Thursday, June 25, 2009

Memory From A Movie

I’ve always stated that I love watching films and movies, because it gives us a glimpse into what another might be thinking; and as it turns out, they sometimes are thinking of the same things we are. Imagine that!

Watching a movie today brought back a memory of my grandparents, my grandma in particular. The basic phrase was, “Passing things on to our grandchildren, assures us that we’ll live on after we’re gone.”

And that’s how you know you love someone – watching a film, made through someone else’s eyes, that brings a tear to the eye, because of a shared memory.

Yes, I did happen to think of my own grandma, whom passed 2 years ago. But, then I got to thinking, in movies it’s usually based on something material, a possession that’s passed through a multi-generational facet of something tangible. For me, it was ideals and notions, of ethics and morality, instilled in me that will stay a lifetime that I, too, hope to one day pass on …

It’s the little things in life that seem to mean so much … slow things down, or you might just miss out on something grand …

Respect is taken, when respect is given …

Namaste and Slainte

Sunday, June 14, 2009

The Blind Men and the Elephant

The Blind Men and the Elephant – John Godfrey Saxe (1816-1887)
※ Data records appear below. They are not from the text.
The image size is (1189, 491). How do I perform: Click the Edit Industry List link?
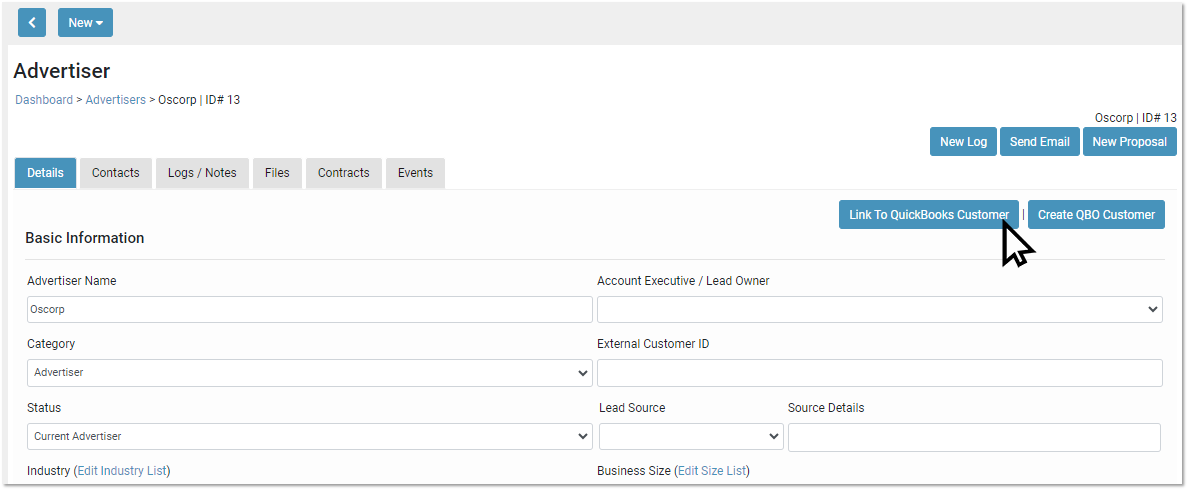tap(122, 471)
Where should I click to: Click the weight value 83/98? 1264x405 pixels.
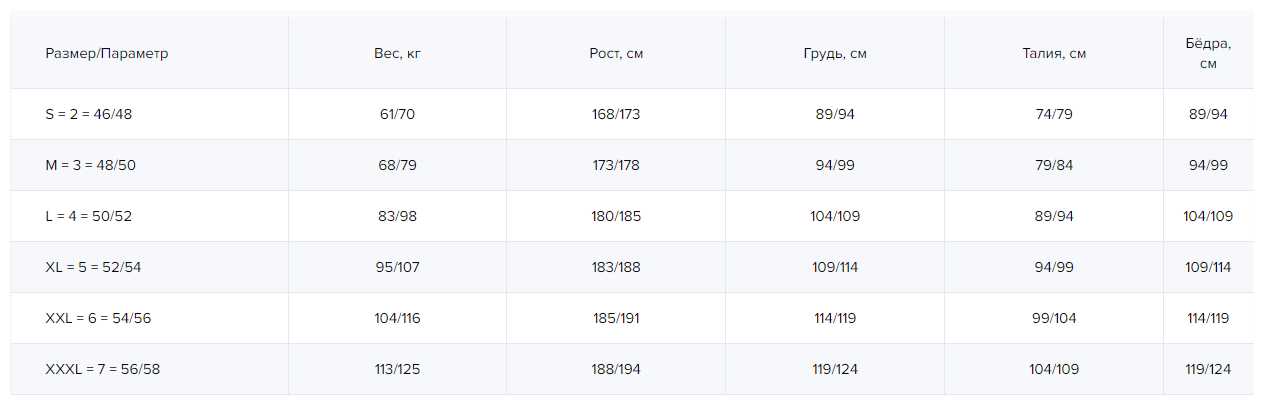[x=397, y=216]
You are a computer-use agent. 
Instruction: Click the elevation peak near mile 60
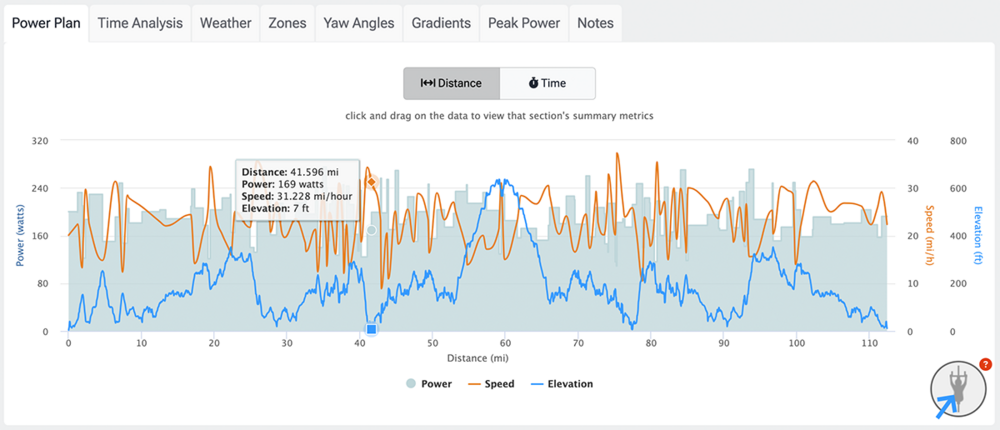[x=505, y=181]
“”It was six men of Indostan
To learning much inclined,
Who went to see the Elephant
(Though all of them were blind)
That each by observation
Might satisfy the mind.

The first approached the Elephant
And happening to fall
Against his broad and sturdy side
At once began to bawl:
"Bless me, it seems the Elephant
Is very like a wall".

The second, feeling of his tusk,
Cried, "Ho! What have we here
So very round and smooth and sharp?
To me 'tis mighty clear
This wonder of an Elephant
Is very like a spear".

The third approached the animal,
And happening to take
The squirming trunk within his hands,
Then boldly up and spake:
"I see," quoth he, "the Elephant
Is very like a snake."

The Fourth reached out an eager hand,
And felt about the knee.
"What most this wondrous beast is like
Is mighty plain," quoth he;
"'Tis clear enough the Elephant
Is very like a tree!"

The Fifth, who chanced to touch the ear,
Said: "E'en the blindest man
Can tell what this resembles most;
Deny the fact who can,
This marvel of an Elephant
Is very like a fan!"

The Sixth no sooner had begun
About the beast to grope,
Than, seizing on the swinging tail
That fell within his scope,
"I see," quoth he, "the Elephant
Is very like a rope!"

And so these men of Indostan
Disputed loud and long,
Each in his own opinion
Exceeding stiff and strong,
Though each was partly in the right
And all were in the wrong.

So oft in theologic wars,
The disputants, I ween,
Rail on in utter ignorance
Of what each other mean,
And prate about an Elephant
Not one of them has seen!””

Think about this the next time you meet someone, or someone meets you – interests differ depending on the perspective, yet none are wrong – just different. We are drawn to people for different reasons, and those reasons should be respected as such; yet when someone new comes along, it will be respect for yet another reason.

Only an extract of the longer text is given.